Problem description – Every line with the string "agent" should be copied from the data.

Records shown –
--------
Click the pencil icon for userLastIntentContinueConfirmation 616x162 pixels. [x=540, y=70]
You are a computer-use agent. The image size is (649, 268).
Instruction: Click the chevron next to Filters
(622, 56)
--------
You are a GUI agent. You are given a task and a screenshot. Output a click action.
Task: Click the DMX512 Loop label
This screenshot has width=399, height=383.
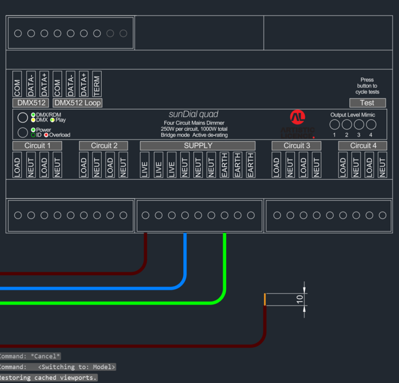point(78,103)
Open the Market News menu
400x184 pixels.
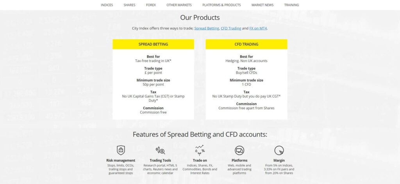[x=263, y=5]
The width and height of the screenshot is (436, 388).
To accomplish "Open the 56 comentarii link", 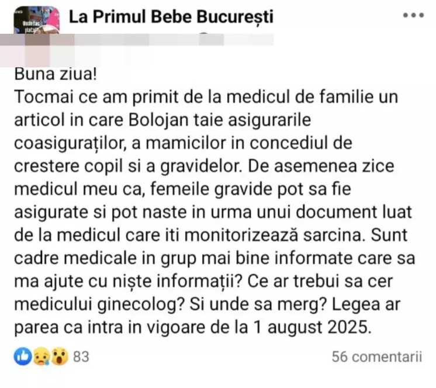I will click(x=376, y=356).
--------
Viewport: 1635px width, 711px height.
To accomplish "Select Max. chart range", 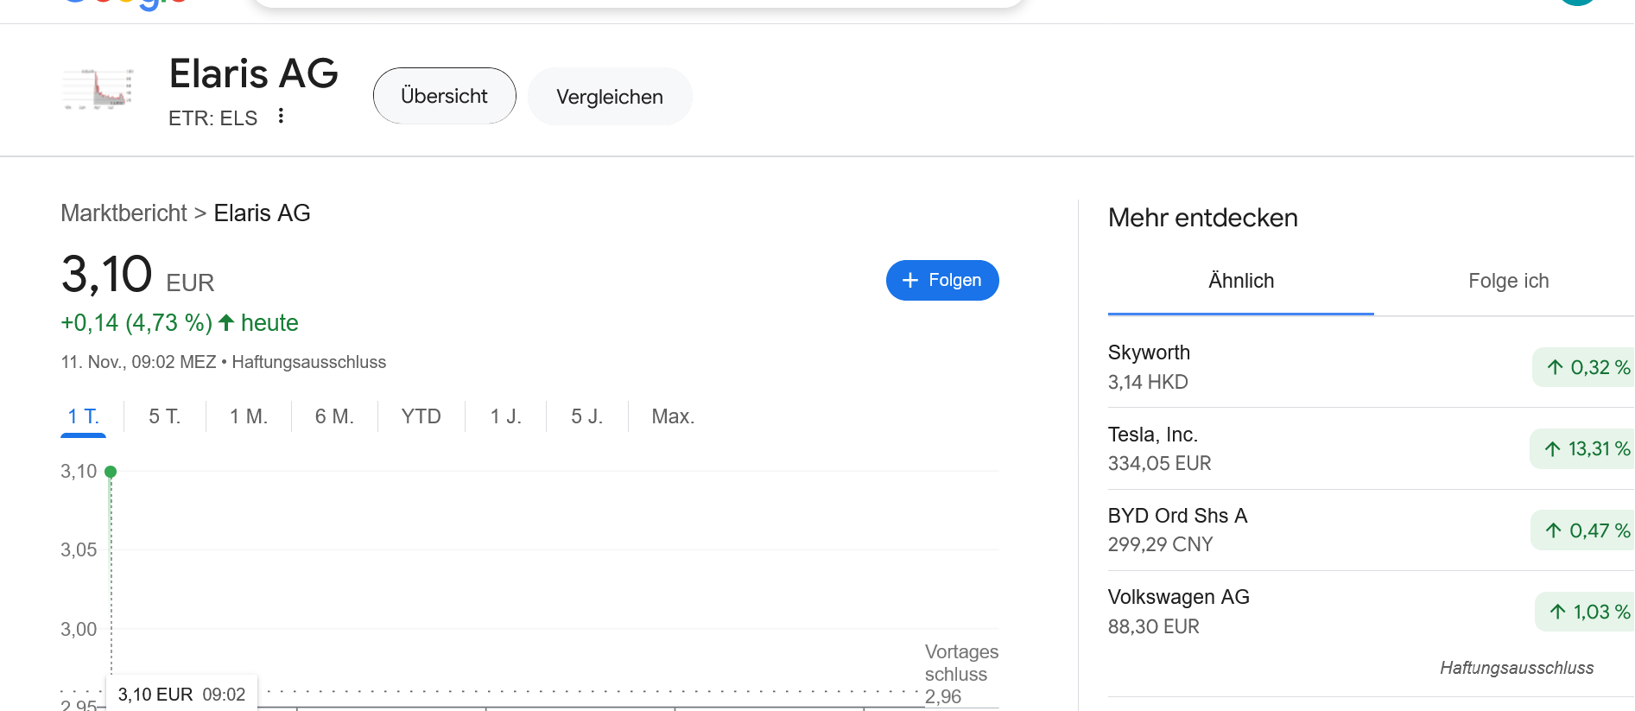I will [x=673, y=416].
--------
Solution to this problem –
You are a computer-use agent. The image size is (649, 268).
You are a GUI agent. You are given a task and a screenshot. Output a click action.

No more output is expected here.